2020年06月13日 サッカーダイジェストWeb編集部

世界一の指揮官の記憶に残る日本代表の振る舞い

スペイン代表をワールドカップ優勝に導いたデル・ボスケは、日本代表の振る舞い強いインパクトを受けたようだ。 (C) Getty Images

 今から10年前に母国スペインを初の世界王者へと導いた名将ビセンテ・デル・ボスケは、まさに歴史的なレジェンド指揮官だ。

 2010年の南アフリカ・ワールドカップで、デル・ボスケが率いたスペイン代表は、シャビやアンドレス・イニエスタ、ダビド・シルバら技巧派を中心にした華麗なパスサッカーで大会を席巻。ファイナルで難敵オランダを退けて世界の頂へと立った。
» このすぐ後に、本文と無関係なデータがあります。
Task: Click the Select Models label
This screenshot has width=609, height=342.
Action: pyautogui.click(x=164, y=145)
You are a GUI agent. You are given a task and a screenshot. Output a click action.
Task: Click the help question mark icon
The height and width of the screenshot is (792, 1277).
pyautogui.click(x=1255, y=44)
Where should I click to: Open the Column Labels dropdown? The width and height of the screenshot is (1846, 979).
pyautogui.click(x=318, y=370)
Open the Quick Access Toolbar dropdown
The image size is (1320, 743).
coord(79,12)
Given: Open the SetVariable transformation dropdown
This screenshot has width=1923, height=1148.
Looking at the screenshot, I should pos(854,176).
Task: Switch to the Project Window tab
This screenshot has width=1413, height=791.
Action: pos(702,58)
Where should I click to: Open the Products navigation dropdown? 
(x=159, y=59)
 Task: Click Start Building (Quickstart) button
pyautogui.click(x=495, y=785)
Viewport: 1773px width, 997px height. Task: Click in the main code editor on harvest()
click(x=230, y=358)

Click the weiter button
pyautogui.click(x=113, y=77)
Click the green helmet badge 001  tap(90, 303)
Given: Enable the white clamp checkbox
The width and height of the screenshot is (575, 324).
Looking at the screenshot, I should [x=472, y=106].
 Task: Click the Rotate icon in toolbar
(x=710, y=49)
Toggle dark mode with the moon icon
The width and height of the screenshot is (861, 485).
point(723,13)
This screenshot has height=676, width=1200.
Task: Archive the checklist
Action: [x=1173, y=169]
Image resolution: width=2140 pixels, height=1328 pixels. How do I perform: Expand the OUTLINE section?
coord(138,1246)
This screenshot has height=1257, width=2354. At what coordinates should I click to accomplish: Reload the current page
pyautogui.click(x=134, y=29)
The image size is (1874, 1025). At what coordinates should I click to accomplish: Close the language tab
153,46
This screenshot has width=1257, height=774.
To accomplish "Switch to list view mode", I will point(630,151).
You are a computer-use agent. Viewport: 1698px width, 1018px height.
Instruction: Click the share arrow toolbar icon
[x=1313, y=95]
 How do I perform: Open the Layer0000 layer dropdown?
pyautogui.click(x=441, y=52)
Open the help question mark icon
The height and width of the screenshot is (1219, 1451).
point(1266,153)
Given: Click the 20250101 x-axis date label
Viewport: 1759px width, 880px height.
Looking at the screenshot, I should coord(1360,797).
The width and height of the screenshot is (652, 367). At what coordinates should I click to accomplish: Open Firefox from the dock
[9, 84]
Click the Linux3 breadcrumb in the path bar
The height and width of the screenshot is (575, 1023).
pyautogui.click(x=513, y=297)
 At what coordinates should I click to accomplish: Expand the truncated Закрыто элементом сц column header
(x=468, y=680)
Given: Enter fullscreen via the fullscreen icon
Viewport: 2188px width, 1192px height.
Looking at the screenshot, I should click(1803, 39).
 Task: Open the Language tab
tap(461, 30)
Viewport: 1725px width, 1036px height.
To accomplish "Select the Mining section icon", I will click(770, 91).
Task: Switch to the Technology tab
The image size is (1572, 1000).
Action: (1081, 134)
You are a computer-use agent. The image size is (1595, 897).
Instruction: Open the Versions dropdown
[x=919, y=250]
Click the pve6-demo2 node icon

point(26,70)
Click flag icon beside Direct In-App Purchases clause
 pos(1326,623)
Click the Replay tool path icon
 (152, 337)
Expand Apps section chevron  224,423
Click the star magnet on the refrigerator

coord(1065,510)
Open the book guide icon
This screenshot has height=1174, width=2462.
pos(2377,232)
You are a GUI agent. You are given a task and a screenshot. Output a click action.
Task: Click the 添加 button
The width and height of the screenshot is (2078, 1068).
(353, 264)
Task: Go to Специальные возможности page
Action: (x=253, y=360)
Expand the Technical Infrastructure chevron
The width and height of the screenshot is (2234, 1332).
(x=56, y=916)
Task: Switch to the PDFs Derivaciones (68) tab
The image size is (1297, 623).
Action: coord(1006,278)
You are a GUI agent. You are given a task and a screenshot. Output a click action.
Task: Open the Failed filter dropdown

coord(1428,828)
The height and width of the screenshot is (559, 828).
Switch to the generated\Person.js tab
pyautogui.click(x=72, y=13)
 それから歳月が流れ、スペインはメジャー大会で当時の勝負強さを発揮しきれずにいる。連覇を期待された2014年のブラジル大会では、まさかのグループリーグ敗退……。続く2018年の大会では決勝トーナメント1回戦で開催国ロシアにPK戦の末に競り負け、早期敗退を余儀なくされた。

 そんな母国の現状をデル・ボスケは、どう見ているのか。スペイン紙『AS』の取材に応じた名将は、「世界王者として、あれだけ大きな責任を背負うと、負けるのは苦痛になる」と語った。

 ワールドカップでの苦い記憶について語った69歳のスペイン人指揮官は、ロシア大会における日本代表についても言及している。
 
 スペインと同じくロシアW杯ではラウンド・オブ16で涙を呑んだのが日本だ。ロストフで行なわれたベルギーとの決勝トーナメント1回戦は、苦々しい記憶として残っている。

 原口元気と乾貴士のゴールで、2-0とリードしながらも後半に連続失点。そして、後半アディショナルタイムに高速カウンターから最後はナセル・シャドリに逆転弾を決められ、史上初のベスト8進出の夢を絶たれた。

"ロストフの悲劇"とも言われるショッキングな敗戦。それでも日本の選手たちは、試合後にドレッシングルームを清掃し、ロシア語で「ありがとう」と記したメッセージを残した行為は、海外メディアからも称賛を浴びた。

 世界から賛辞を集めた日本代表の振る舞いを引きあいに、デル・ボスケは母国スペイン代表との違いを説いた。

「1つの結果によって苦しむことは決してない。私はロシア・ワールドカップで勝ち上がるに値しながらも敗退していった日本人たちをいつも思い出す。彼らはベルギー戦の後にドレッシングルームを掃除して帰っていった。おそらく我々とは違う価値観なのかもしれないが、あれはサッカーでは常に次があることの証明だ」

 スペイン・サッカー史が誇る名将にとっても、サムライ戦士たちの振る舞いは、強く印象付けられるものだったようだ。